Of course, we cannot forget to throw some share of scorn toward the people elected to Congress who have allowed us to arrive at this point. Until very recently, their persistent failure to make use of the War Powers Resolution embodied their cowardice and negligence.
Do we need a new, stronger War Powers Resolution? If by this we mean another sweeping restatement of congressional authority over foreign policy, I think the answer is no.
To begin with, it would be almost impossible for the House and the Senate to pass something that is both veto-proof and forceful. More importantly, Congress doesn’t need such a resolution to rein in a rogue, belligerent president. The authority for this is already stated — rather more simply and concretely — in the constitution itself.
Apart from the war declaration clause, which has receded in relevance along with the global decline of formal war declarations, Congress retains its most direct constitutional instrument: money.
As Julian Zelizer points out, the efforts of the Nixon and Ford Administrations to prolong and extend the war in Vietnam were scuttled by repeated denials of funding in the early 1970s. The “power of the purse” was used reactively and belatedly in this context, but there’s no good reason why it shouldn’t be deployed preemptively, as a credible warning to a president contemplating unilateral military action.
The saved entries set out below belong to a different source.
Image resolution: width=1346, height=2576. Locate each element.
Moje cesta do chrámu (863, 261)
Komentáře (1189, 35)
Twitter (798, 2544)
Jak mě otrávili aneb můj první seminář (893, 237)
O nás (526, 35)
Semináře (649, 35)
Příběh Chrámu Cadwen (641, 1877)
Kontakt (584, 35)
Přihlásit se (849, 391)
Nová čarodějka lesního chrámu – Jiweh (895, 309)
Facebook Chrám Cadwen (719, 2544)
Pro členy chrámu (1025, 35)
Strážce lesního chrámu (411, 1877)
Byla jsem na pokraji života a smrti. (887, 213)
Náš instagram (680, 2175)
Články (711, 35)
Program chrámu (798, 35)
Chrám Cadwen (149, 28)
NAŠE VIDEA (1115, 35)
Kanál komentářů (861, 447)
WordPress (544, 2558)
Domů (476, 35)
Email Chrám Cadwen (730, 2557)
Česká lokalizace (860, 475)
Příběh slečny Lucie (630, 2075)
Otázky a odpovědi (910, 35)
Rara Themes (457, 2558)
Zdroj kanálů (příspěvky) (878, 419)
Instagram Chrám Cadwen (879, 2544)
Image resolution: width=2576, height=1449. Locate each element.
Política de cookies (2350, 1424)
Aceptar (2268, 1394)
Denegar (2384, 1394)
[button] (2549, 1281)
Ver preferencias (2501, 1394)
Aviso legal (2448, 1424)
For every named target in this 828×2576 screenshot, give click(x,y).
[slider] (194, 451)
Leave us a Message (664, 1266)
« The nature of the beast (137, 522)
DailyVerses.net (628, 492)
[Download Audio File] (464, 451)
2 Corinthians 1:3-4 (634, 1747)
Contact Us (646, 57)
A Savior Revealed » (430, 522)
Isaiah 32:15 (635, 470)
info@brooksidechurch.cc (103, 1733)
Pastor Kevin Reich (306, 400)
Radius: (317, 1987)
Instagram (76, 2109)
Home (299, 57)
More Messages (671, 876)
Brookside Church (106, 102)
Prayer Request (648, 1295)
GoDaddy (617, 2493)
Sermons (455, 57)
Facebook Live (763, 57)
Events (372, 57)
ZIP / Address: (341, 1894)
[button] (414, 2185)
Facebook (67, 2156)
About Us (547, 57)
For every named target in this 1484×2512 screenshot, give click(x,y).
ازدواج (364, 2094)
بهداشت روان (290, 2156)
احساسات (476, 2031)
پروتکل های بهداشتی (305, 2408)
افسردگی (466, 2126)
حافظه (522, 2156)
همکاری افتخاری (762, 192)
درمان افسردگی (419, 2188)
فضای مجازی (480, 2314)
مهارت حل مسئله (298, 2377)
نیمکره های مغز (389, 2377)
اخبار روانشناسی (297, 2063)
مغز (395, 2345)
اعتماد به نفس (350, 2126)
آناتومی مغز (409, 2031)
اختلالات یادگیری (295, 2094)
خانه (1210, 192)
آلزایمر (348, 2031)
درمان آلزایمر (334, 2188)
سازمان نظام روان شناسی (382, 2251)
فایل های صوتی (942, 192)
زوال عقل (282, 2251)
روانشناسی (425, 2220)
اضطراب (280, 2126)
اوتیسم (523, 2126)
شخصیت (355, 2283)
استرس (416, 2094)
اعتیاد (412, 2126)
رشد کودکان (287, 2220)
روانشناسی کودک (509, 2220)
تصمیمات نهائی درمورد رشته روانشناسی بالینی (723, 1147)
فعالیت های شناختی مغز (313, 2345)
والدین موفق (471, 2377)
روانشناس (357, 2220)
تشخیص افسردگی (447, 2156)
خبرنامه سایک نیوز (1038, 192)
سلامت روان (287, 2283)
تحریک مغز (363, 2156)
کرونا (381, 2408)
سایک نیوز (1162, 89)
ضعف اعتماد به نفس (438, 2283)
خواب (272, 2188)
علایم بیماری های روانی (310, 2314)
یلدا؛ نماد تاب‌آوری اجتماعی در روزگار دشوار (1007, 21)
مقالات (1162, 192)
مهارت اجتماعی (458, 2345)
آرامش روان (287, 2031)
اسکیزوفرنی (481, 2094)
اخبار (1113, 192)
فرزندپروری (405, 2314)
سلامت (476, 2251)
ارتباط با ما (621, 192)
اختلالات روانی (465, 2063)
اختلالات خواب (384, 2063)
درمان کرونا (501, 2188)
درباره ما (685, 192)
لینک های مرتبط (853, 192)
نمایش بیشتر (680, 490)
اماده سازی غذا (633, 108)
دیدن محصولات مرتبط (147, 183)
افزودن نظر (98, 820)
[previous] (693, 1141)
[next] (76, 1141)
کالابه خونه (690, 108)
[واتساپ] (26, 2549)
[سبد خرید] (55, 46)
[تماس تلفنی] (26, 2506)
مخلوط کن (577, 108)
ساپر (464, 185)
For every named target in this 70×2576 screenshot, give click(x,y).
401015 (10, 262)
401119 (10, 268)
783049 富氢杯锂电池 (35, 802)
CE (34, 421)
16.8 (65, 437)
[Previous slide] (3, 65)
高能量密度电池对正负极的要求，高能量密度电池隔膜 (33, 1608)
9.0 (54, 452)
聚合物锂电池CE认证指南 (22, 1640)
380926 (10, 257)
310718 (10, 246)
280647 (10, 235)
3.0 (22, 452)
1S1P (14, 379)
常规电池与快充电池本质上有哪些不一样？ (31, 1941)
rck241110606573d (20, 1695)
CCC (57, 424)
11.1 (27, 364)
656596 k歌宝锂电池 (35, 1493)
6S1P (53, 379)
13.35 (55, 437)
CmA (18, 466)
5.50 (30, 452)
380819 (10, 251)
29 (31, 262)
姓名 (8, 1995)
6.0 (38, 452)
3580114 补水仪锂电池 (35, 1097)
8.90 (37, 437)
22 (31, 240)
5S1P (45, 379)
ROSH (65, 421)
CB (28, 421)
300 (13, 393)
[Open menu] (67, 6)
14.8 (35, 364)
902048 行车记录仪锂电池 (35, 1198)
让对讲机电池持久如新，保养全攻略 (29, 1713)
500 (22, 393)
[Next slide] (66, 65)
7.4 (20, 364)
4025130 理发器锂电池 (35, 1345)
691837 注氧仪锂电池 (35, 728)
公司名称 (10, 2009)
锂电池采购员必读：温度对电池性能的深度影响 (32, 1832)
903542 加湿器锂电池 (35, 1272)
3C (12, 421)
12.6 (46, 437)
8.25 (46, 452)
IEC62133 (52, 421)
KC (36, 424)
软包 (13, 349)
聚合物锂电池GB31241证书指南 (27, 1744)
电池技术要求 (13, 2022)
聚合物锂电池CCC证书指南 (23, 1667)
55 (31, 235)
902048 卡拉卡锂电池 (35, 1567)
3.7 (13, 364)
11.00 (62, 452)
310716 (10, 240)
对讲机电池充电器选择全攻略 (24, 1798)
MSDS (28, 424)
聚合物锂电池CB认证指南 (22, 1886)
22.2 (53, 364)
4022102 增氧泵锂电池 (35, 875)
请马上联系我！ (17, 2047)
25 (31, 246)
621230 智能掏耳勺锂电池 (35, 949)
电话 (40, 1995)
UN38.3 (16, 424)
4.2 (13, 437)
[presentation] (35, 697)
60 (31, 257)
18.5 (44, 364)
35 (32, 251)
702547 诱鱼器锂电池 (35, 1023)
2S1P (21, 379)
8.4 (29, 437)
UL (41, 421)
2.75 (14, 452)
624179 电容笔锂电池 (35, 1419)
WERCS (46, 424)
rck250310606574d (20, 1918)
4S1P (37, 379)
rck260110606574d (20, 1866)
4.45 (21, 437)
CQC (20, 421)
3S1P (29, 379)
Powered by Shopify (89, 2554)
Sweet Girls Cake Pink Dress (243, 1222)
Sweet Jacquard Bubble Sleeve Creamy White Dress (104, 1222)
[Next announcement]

Congress can also investigate: a tool not derived from the constitutional text, but well-established through practice and precedent. The power to compel public testimony under oath and demand crucial documents can be remarkably effective, as demonstrated in wide-ranging hearings exposing misconduct by the nation’s intelligence agencies in 1975. Although the Republican Benghazi investigation also reflects the potential for farcical partisanship, tough questioning, aired on television, can at least make the president’s underlings answer for their actions.
There are some indications now that Democrats want to substitute more concrete tools for feel-good gestures like the War Powers Resolution. We can only hope that this isn’t happening too late.
*Harry Blain is a PhD student in political science at the Graduate Center, CUNY (City University of New York).